The task
Reproduce the following records verbatim, keeping every line unchanged.

= = =

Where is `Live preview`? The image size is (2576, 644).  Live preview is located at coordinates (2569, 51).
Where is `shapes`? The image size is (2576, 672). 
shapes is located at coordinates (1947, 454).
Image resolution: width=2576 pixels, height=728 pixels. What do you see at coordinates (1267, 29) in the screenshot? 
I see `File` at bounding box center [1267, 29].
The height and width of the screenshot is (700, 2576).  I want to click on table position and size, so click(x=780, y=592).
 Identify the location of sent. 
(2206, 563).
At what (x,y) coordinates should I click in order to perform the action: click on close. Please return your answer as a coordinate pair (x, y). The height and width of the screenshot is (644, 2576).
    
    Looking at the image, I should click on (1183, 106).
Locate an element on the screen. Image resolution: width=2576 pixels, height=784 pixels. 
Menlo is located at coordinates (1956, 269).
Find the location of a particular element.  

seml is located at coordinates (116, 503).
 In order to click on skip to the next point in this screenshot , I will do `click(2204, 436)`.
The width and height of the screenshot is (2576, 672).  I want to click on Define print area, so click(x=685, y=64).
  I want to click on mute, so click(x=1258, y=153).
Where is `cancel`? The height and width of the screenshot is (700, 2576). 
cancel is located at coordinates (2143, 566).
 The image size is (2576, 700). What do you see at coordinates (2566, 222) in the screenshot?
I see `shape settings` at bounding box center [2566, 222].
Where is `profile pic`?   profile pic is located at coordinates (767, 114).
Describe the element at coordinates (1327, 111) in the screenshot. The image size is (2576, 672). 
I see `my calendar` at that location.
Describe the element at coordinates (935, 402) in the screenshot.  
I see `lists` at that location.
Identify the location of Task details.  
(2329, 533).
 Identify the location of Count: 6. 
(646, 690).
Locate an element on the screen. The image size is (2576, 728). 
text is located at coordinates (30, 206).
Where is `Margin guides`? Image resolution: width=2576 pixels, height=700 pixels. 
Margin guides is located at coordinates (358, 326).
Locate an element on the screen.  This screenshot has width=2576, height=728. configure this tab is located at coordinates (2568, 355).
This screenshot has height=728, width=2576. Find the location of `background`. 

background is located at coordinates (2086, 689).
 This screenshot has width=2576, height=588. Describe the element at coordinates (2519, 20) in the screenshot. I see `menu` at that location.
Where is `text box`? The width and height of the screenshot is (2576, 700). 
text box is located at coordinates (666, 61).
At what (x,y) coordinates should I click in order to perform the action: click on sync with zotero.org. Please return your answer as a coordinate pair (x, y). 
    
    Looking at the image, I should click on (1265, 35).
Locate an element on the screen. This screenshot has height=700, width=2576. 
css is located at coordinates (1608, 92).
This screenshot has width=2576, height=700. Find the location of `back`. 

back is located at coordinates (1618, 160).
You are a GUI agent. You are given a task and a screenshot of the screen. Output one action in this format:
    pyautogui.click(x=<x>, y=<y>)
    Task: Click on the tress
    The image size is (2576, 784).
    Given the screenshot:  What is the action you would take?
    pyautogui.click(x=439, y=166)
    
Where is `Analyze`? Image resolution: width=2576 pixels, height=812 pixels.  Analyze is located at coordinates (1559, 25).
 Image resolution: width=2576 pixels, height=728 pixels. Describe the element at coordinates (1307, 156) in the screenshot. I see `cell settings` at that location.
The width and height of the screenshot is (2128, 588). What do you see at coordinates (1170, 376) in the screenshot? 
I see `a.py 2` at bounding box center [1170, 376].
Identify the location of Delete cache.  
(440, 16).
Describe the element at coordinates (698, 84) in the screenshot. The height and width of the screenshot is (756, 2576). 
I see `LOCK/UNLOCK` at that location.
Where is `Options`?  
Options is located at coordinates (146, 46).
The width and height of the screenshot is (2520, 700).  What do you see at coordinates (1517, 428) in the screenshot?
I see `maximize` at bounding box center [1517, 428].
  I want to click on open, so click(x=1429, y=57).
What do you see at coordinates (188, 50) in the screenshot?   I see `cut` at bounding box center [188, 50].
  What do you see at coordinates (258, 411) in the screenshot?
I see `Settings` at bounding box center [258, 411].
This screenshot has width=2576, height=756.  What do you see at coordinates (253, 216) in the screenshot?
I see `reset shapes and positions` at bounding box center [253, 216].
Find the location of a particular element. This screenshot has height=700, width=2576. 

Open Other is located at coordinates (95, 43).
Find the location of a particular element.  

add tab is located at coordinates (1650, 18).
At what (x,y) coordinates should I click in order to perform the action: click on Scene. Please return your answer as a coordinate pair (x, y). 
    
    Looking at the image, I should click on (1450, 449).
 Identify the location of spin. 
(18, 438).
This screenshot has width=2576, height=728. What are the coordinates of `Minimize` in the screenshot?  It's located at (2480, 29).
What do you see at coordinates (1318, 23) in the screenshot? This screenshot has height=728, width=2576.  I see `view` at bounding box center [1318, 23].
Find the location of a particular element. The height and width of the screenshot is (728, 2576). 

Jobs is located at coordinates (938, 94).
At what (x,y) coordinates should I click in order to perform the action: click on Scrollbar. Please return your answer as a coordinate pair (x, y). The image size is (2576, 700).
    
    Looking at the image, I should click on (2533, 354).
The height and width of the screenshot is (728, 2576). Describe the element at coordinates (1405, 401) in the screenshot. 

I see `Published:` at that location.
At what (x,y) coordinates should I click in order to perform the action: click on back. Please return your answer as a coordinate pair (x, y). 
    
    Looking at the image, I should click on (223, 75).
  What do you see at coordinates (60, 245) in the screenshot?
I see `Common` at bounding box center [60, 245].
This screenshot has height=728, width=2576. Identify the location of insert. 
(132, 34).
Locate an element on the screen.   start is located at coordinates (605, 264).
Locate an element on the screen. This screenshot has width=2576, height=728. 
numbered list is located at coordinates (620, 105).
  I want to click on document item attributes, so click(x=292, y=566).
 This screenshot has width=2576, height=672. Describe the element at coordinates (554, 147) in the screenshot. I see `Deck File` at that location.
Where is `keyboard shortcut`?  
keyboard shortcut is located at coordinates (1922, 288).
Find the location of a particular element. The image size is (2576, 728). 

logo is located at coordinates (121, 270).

= = =

The response
Where is `Live preview`? The image size is (2576, 644).  Live preview is located at coordinates (2569, 51).
Where is `shapes`? The image size is (2576, 672). 
shapes is located at coordinates (1947, 454).
Image resolution: width=2576 pixels, height=728 pixels. What do you see at coordinates (1267, 29) in the screenshot? 
I see `File` at bounding box center [1267, 29].
The height and width of the screenshot is (700, 2576).  I want to click on table position and size, so click(x=780, y=592).
 Identify the location of sent. 
(2206, 563).
At what (x,y) coordinates should I click in order to perform the action: click on close. Please return your answer as a coordinate pair (x, y). The height and width of the screenshot is (644, 2576).
    
    Looking at the image, I should click on (1183, 106).
Locate an element on the screen. Image resolution: width=2576 pixels, height=784 pixels. 
Menlo is located at coordinates (1956, 269).
Find the location of a particular element.  

seml is located at coordinates (116, 503).
 In order to click on skip to the next point in this screenshot , I will do `click(2204, 436)`.
The width and height of the screenshot is (2576, 672).  I want to click on Define print area, so click(x=685, y=64).
  I want to click on mute, so click(x=1258, y=153).
Where is `cancel`? The height and width of the screenshot is (700, 2576). 
cancel is located at coordinates (2143, 566).
 The image size is (2576, 700). What do you see at coordinates (2566, 222) in the screenshot?
I see `shape settings` at bounding box center [2566, 222].
Where is `profile pic`?   profile pic is located at coordinates (767, 114).
Describe the element at coordinates (1327, 111) in the screenshot. The image size is (2576, 672). 
I see `my calendar` at that location.
Describe the element at coordinates (935, 402) in the screenshot.  
I see `lists` at that location.
Identify the location of Task details.  
(2329, 533).
 Identify the location of Count: 6. 
(646, 690).
Locate an element on the screen. The image size is (2576, 728). 
text is located at coordinates (30, 206).
Where is `Margin guides`? Image resolution: width=2576 pixels, height=700 pixels. 
Margin guides is located at coordinates (358, 326).
Locate an element on the screen.  This screenshot has width=2576, height=728. configure this tab is located at coordinates (2568, 355).
This screenshot has height=728, width=2576. Find the location of `background`. 

background is located at coordinates (2086, 689).
 This screenshot has width=2576, height=588. Describe the element at coordinates (2519, 20) in the screenshot. I see `menu` at that location.
Where is `text box`? The width and height of the screenshot is (2576, 700). 
text box is located at coordinates (666, 61).
At what (x,y) coordinates should I click in order to perform the action: click on sync with zotero.org. Please return your answer as a coordinate pair (x, y). 
    
    Looking at the image, I should click on (1265, 35).
Locate an element on the screen. This screenshot has height=700, width=2576. 
css is located at coordinates (1608, 92).
This screenshot has width=2576, height=700. Find the location of `back`. 

back is located at coordinates (1618, 160).
You are a GUI agent. You are given a task and a screenshot of the screen. Output one action in this format:
    pyautogui.click(x=<x>, y=<y>)
    Task: Click on the tress
    The image size is (2576, 784).
    Given the screenshot:  What is the action you would take?
    pyautogui.click(x=439, y=166)
    
Where is `Analyze`? Image resolution: width=2576 pixels, height=812 pixels.  Analyze is located at coordinates (1559, 25).
 Image resolution: width=2576 pixels, height=728 pixels. Describe the element at coordinates (1307, 156) in the screenshot. I see `cell settings` at that location.
The width and height of the screenshot is (2128, 588). What do you see at coordinates (1170, 376) in the screenshot? 
I see `a.py 2` at bounding box center [1170, 376].
Identify the location of Delete cache.  
(440, 16).
Describe the element at coordinates (698, 84) in the screenshot. The height and width of the screenshot is (756, 2576). 
I see `LOCK/UNLOCK` at that location.
Where is `Options`?  
Options is located at coordinates (146, 46).
The width and height of the screenshot is (2520, 700).  What do you see at coordinates (1517, 428) in the screenshot?
I see `maximize` at bounding box center [1517, 428].
  I want to click on open, so click(x=1429, y=57).
What do you see at coordinates (188, 50) in the screenshot?   I see `cut` at bounding box center [188, 50].
  What do you see at coordinates (258, 411) in the screenshot?
I see `Settings` at bounding box center [258, 411].
This screenshot has width=2576, height=756.  What do you see at coordinates (253, 216) in the screenshot?
I see `reset shapes and positions` at bounding box center [253, 216].
Find the location of a particular element. This screenshot has height=700, width=2576. 

Open Other is located at coordinates (95, 43).
Find the location of a particular element.  

add tab is located at coordinates (1650, 18).
At what (x,y) coordinates should I click in order to perform the action: click on Scene. Please return your answer as a coordinate pair (x, y). 
    
    Looking at the image, I should click on (1450, 449).
 Identify the location of spin. 
(18, 438).
This screenshot has width=2576, height=728. What are the coordinates of `Minimize` in the screenshot?  It's located at (2480, 29).
What do you see at coordinates (1318, 23) in the screenshot? This screenshot has height=728, width=2576.  I see `view` at bounding box center [1318, 23].
Find the location of a particular element. The height and width of the screenshot is (728, 2576). 

Jobs is located at coordinates (938, 94).
At what (x,y) coordinates should I click in order to perform the action: click on Scrollbar. Please return your answer as a coordinate pair (x, y). The image size is (2576, 700).
    
    Looking at the image, I should click on (2533, 354).
The height and width of the screenshot is (728, 2576). Describe the element at coordinates (1405, 401) in the screenshot. 

I see `Published:` at that location.
At what (x,y) coordinates should I click in order to perform the action: click on back. Please return your answer as a coordinate pair (x, y). 
    
    Looking at the image, I should click on (223, 75).
  What do you see at coordinates (60, 245) in the screenshot?
I see `Common` at bounding box center [60, 245].
This screenshot has height=728, width=2576. Identify the location of insert. 
(132, 34).
Locate an element on the screen.   start is located at coordinates (605, 264).
Locate an element on the screen. This screenshot has width=2576, height=728. 
numbered list is located at coordinates (620, 105).
  I want to click on document item attributes, so click(x=292, y=566).
 This screenshot has width=2576, height=672. Describe the element at coordinates (554, 147) in the screenshot. I see `Deck File` at that location.
Where is `keyboard shortcut`?  
keyboard shortcut is located at coordinates (1922, 288).
Find the location of a particular element. The image size is (2576, 728). 

logo is located at coordinates (121, 270).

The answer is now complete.